The time has come to talk about the Farm Bill. It matters greatly to many folks other than those involved in the production of food and fiber. Last week the House of Representatives defeated its version of the omnibus spending bill, unleashing a tidal wave, (or is it more politically correct to say tsunami now?) of outrage from many farm sectors. The Senate passed its side of the story some time ago.
The defeat was called a stunner, shocking and assorted rather less polite epithets by folks from all corners of the political spectrum.
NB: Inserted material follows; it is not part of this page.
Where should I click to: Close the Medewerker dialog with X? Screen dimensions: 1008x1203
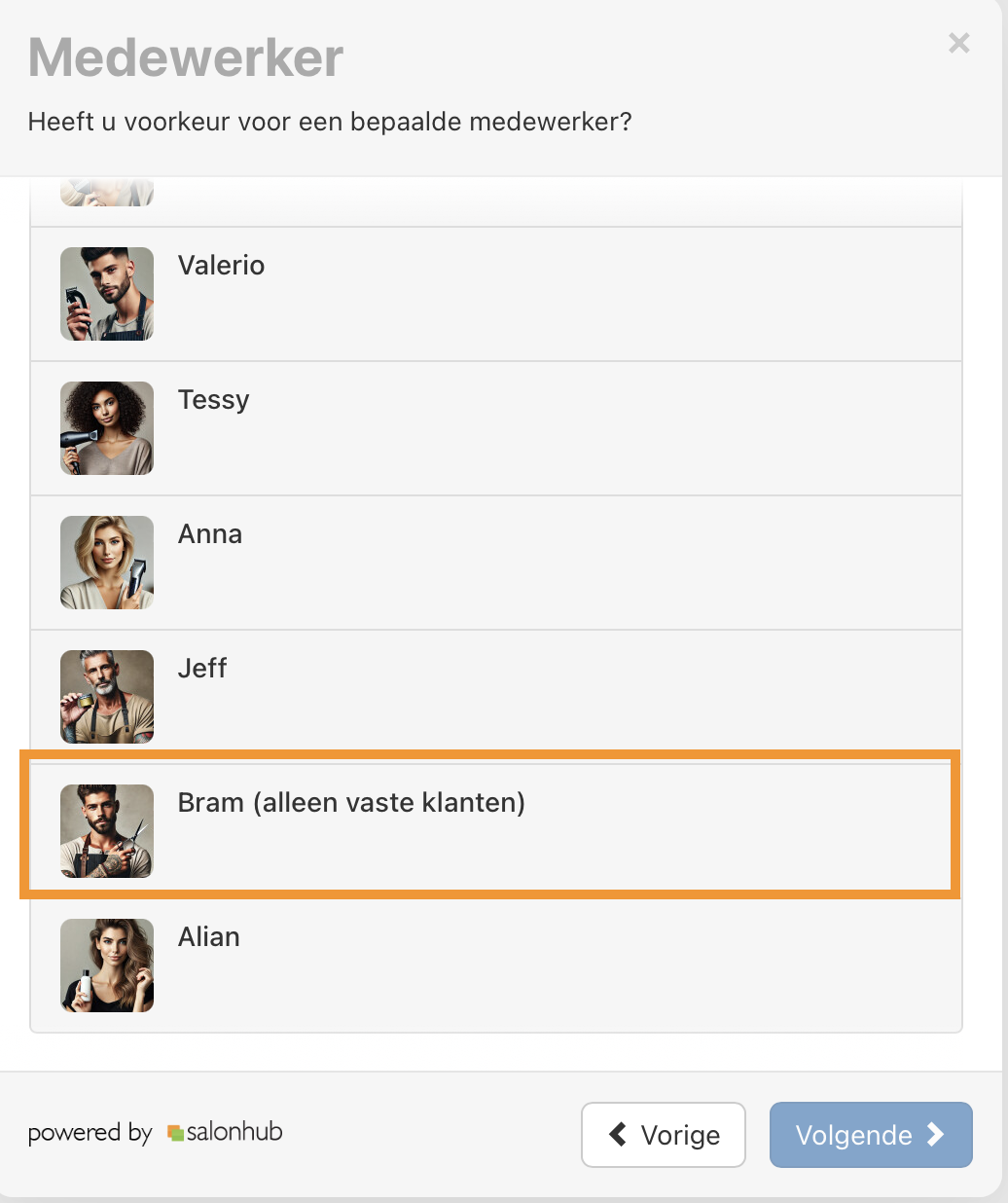958,43
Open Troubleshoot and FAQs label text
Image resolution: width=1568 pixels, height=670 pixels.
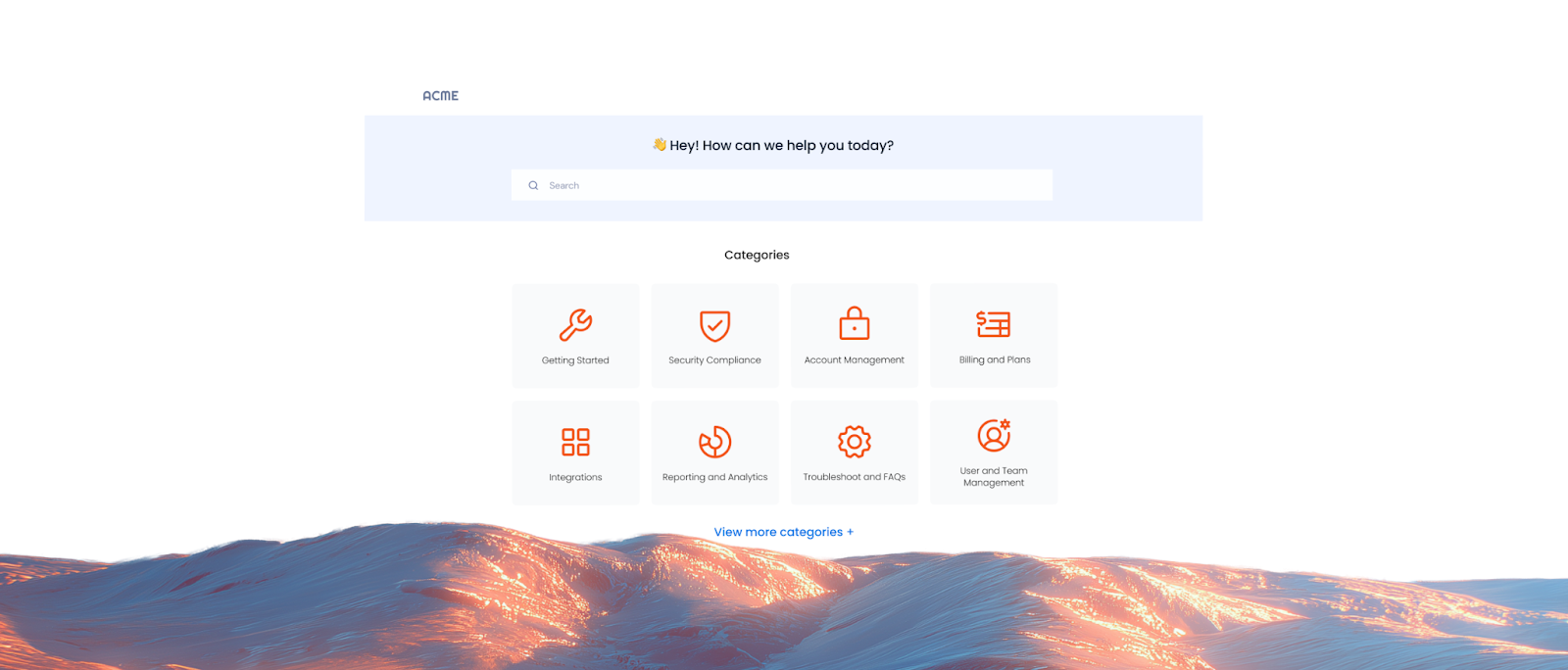[855, 477]
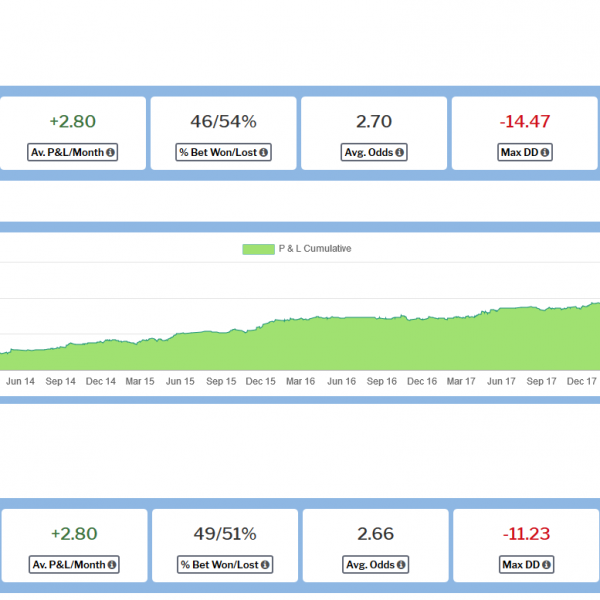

Surprisingly to me at least, only 24 Democrats voted in favor of it, even though it came out of committee with a reasonable level of support.
I was also surprised at the resulting barrage of vitriol from farmers and farm writers at this defeat. It made a lot of folks downright mad and they weren't afraid to say so. Many took the failure of the bill as a serious insult to the industry that feeds our nation, as well a personal slap in the face. However, being somewhat uncomfortable with the dairy provisions that will probably be included, which are said by a small, but increasingly vocal segment of the dairy industry to favor large dairies over small -- the very ones that keep New York hillsides green -- I had mixed emotions.
There was, naturally, much talk about the declining importance of rural America to powers inside the Beltway. A few minutes spent reading mainstream newspapers on the Farm Bill shows this to be frighteningly true. It has become fashionable to despise conventional farmers. Farm bashing is an art form in many segments of the press, with plenty of clever, if snarky, language, and little concern for the realities of coping with the vagaries of nature, regulation and the many other challenges of growing food.
From Breitbart.com, "The many farm and agribusiness lobbyists who were relying on the bill's passage to safeguard the status quo and their countless specially interested, pork-tossing programs were shocked -- righteously, indignantly shocked, I say -- and plan to continue to press the House leadership so that they can get theirs, dammit, no matter how much market distortion and taxpayer money it costs the American economy and budget."
And then there is the little matter of the president threatening to veto the whole affair if he didn't like it.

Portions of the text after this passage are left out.